Sergi alanına girip, ortada durup ön ve arkanıza baktığınızda öndeki cam kısmı arkaya taşımak istedim ve 1989’da yaptığım “Dört Mevsim Pencere” serisinden “İlkbahar”ı sergi tarihine de uygun olduğu için yerleştirdim. Yanına da küçük boyuttaki tüm mevsim aralıklarını gösteren boyutu kısa, uzun tuval üzerindeki yeni tarihli çalışmayı yerleştirdim.

*Peki, ilk sergiye girdiğimizde iki pencere arasındayız.

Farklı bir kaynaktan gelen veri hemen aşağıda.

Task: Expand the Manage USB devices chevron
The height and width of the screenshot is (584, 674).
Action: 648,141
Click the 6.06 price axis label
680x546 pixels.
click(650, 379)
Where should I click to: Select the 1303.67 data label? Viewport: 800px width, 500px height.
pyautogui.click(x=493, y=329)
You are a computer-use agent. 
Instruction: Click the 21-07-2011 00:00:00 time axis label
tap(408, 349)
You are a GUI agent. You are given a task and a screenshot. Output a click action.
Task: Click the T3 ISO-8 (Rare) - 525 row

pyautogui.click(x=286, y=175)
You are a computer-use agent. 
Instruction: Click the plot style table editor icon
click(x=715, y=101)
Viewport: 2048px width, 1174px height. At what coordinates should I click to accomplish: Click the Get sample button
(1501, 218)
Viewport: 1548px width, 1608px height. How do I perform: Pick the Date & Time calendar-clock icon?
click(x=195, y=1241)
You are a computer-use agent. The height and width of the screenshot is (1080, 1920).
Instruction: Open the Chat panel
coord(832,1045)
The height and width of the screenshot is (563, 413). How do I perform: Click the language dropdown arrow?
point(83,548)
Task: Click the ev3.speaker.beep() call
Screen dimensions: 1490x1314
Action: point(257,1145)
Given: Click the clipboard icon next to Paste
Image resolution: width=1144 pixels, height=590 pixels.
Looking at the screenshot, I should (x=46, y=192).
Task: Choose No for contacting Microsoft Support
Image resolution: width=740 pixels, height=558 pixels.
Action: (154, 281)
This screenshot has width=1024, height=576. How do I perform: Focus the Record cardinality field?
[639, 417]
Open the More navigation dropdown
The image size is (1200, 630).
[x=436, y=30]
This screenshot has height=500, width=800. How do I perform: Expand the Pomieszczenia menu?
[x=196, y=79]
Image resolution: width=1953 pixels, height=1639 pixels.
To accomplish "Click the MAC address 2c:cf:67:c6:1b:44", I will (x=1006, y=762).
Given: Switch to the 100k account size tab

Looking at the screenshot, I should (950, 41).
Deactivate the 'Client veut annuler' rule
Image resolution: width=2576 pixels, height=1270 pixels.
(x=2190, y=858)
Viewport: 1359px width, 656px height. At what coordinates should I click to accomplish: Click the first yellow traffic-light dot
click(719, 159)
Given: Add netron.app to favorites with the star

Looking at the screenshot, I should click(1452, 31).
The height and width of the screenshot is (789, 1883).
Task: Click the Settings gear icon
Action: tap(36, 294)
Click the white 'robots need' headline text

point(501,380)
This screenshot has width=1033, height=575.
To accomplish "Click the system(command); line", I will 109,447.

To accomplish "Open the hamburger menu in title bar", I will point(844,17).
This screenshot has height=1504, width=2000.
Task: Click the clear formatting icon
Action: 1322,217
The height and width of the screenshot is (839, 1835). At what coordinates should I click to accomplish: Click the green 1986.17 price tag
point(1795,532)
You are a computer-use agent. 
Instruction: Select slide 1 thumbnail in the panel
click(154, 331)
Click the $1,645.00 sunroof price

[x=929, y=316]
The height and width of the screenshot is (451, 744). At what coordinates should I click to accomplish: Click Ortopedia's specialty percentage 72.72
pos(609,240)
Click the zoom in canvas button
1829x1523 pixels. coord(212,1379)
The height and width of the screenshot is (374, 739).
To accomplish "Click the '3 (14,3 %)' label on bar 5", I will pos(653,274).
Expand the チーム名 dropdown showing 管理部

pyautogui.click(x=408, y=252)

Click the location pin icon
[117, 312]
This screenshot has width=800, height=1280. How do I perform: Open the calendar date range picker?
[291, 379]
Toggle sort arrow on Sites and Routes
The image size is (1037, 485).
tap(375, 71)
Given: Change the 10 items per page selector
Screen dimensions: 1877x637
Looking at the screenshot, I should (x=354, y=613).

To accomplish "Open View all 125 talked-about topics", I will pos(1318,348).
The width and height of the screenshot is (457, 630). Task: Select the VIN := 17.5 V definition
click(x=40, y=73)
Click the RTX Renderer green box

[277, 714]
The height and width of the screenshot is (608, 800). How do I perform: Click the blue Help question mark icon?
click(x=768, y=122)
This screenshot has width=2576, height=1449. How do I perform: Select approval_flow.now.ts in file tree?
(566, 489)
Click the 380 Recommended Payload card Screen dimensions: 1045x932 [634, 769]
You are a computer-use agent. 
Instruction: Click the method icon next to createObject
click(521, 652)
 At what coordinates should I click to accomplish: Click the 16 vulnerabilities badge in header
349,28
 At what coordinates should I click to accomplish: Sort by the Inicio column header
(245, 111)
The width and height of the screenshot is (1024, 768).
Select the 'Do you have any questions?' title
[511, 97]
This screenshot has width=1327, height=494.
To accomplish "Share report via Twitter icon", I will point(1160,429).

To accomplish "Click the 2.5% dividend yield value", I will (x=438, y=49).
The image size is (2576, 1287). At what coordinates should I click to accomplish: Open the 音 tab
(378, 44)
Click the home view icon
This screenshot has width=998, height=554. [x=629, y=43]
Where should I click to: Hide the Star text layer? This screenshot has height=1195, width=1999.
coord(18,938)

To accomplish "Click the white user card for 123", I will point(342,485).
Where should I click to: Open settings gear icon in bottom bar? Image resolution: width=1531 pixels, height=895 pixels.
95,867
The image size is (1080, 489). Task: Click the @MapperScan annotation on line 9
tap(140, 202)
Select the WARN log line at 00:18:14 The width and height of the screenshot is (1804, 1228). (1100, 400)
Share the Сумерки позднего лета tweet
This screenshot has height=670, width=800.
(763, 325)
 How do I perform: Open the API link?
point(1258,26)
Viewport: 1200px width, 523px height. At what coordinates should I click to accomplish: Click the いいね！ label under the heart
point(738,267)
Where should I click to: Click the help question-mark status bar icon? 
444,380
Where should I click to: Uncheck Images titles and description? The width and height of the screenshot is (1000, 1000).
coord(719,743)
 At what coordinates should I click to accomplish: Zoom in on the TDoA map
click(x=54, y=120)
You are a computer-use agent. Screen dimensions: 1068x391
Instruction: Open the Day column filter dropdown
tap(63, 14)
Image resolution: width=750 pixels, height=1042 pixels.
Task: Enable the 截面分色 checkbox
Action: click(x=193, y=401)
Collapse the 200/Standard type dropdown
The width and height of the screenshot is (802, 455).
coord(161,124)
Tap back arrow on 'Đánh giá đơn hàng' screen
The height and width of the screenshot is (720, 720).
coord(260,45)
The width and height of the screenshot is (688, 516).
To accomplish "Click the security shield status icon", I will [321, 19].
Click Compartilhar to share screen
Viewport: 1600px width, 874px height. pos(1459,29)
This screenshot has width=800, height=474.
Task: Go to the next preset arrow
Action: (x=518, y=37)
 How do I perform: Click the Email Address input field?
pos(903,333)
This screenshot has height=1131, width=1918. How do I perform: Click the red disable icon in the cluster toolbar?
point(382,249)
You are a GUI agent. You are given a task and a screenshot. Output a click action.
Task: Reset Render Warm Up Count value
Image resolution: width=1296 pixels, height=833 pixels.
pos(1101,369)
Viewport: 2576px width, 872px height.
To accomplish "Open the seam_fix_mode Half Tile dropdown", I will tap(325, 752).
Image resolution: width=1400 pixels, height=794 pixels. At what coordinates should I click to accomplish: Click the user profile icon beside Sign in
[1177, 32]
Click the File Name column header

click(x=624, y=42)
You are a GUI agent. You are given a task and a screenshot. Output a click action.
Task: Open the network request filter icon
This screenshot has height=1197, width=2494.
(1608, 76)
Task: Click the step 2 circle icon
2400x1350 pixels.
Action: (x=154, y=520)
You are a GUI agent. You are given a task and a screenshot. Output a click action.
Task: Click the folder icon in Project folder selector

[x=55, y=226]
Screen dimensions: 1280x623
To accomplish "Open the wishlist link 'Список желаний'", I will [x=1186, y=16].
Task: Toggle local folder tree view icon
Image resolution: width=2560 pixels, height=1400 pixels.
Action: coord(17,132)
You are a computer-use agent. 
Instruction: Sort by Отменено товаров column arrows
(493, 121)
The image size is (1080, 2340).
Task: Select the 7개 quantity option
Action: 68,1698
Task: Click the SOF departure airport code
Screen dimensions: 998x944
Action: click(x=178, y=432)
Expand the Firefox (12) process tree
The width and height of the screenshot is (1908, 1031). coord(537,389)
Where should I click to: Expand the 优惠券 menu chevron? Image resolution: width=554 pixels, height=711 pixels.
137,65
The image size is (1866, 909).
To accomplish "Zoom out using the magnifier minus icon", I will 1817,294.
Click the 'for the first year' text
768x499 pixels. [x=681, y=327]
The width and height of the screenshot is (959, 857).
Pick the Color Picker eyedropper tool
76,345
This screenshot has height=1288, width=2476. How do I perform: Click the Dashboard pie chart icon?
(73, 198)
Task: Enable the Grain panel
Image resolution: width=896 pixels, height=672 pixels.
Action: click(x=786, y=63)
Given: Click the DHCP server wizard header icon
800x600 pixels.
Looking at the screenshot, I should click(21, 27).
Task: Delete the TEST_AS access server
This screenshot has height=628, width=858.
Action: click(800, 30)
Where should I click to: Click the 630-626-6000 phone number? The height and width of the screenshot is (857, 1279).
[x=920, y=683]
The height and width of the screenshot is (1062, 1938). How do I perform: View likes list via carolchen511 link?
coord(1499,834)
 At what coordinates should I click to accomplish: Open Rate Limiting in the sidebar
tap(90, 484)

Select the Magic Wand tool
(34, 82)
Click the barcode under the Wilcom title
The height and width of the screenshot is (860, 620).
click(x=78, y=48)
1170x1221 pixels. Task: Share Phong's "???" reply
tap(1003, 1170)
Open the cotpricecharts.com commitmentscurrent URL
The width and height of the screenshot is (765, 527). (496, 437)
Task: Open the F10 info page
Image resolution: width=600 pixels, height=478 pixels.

Diğer duvarlara geçersek?

Sergiye girişteki ilk adımda simetrik olarak duvarlarda somut olarak 2008’de yaptığım “Geçen Zamanla Dört Dakika” isimli resmin karşısına renkli ve düz ayna kâğıtlar kullanarak yaptığım aynı resmin soyutunu yerleştirdim. Böylece bir karşılıklı yansıma yaratmak istedim. Geçen zamanı yansıtıyorum.

* Şöyle diyebilir miyiz, sergi alanında simetrik bir sergileniş var?

Evet, uzun bir galeri ve buraya simetrik bir sergilenişin iyi olacağını düşündüm. Bunu AKM’de 80’li yıllarda açtığım sergide “DIAPOSITIV” adlı resmimde yapmıştım. Aynı resmi ters ve yüz olarak çalışmıştım. İzleyici iki resmin arasına girip bakarken kendi de resimle bütünleşiyordu. Burada da aynısını tekrarlıyorum.

*Bir de son yaptığınız ayna gibi yansıyan kendimizi de resmin içinde bazen net, bazen net olmayan bu arada da giysimizin renginin de yansıdığı resimlerinizi açıklar mısınız?

Doğru, hemen şu “Geçici Portreler” diye adlandırdığım son çalışmalara değineyim. Burada tuğla boyutlarındaki tuvallerde boya göre asılış şeklinde yalnız yüzümüzü görüyoruz. Baktığımız an bakanın portesi var, sonrası yok. Bir tanesine isim yazdırıyorum, yani o tuvale yüzü yansımış ve geçmiş olanın.

*Diğer son çalışmalardaki “Geçmiş Bugünde” olan çalışmaların açıklaması?

Evet, bu resimlerin ikisinde de resme bakılınca önce gözde belli bir vibrasyon yaratmasını istedim. Hangi karesine bakacağınızı bir an için bulamama hâli ve kısa bir sürenin geçmesini istiyorum. Resme bakış netleşmeye başladığında ise kuşların hızlı geçişleri, uzaklaşıp yakınlaşmaları ile geçişi vurgulamaya çalışıyorum. Resmin yanlarında yer alan barkod çizgilerine benzeten çizgilerin okunması hâlinde yaşantımı anlatıyorum. Bu da uzun zamandır çalışmalarımda ortaya çıkarmak istediğim soyut ile somutu birleştirmek isteğim.

*Kuşlar hangi ülkelerin?

Sadece İstanbul’un kuşları.

*Bir de çekmiş olduğunuz fotoğraflarla gerçekleştirdiğiniz “İstanbul 2010” resimlerini açıklar mısınız?

Burada bir tarihe dayanmak istiyorum. “İstanbul 2010 Kültür Başkenti”, diğeri de aynı adı kullanıp “İstanbul 2010 Kültür Başkenti (Fırtına)” fırtınaekliyorum. Burada belki bir özdeyişi de anımsatıyor, “Bir bardak sıvıda fırtına yaratmak”. Amacım resimlerime düşüncelerimin süreç içinde görünür hâle getirilmiş yapıtlar olarak bakılmasını istemem.

*Biraz da hobi olarak yaptığınız video ve fotoğraf çekimlerinizi anlatır mısınız?

Dünyaya bakış gezilerimden yola çıkarak çektiğim fotoğraflar ile aldığım yerel kitaplardan çektirdiğim fotokopiler, kartpostallar, biletler ve saklamayı istediklerimle görsel günlükler yaptım ve altlarına da okuduklarımdan bilgiler ekledim, unutmamak veya unutursam hatırlamak için.

*Peki videolar?

Onlar da ayrı doküman. Çok zaman almasına karşın asistan yeğenim Baha ile çalışıp duruyoruz. Altyazılar ve bilgi ekleme yaparak yaşantımı yansıtıyorum. Bu sergide de son çektiklerimi göstermeyi planlıyorum.

*Sergide çalınmasını istediğiniz “Arvo Pärt”ın müziğini nasıl seçtiniz?

Her yapılan işte bir giz vardır. Müzik seçimi de giz kalsın. “Mirror Within a Mirror” – “Ayna İçinde Ayna”yı dinletmek istiyorum.

Buraya da soru eklemek isteyenlere yer bırakalım ve serginin oluşmasını sağlayan Meriç Aktaş Ateş ve Ayşegül Erseven Arayıcı’ya teşekkür ederim.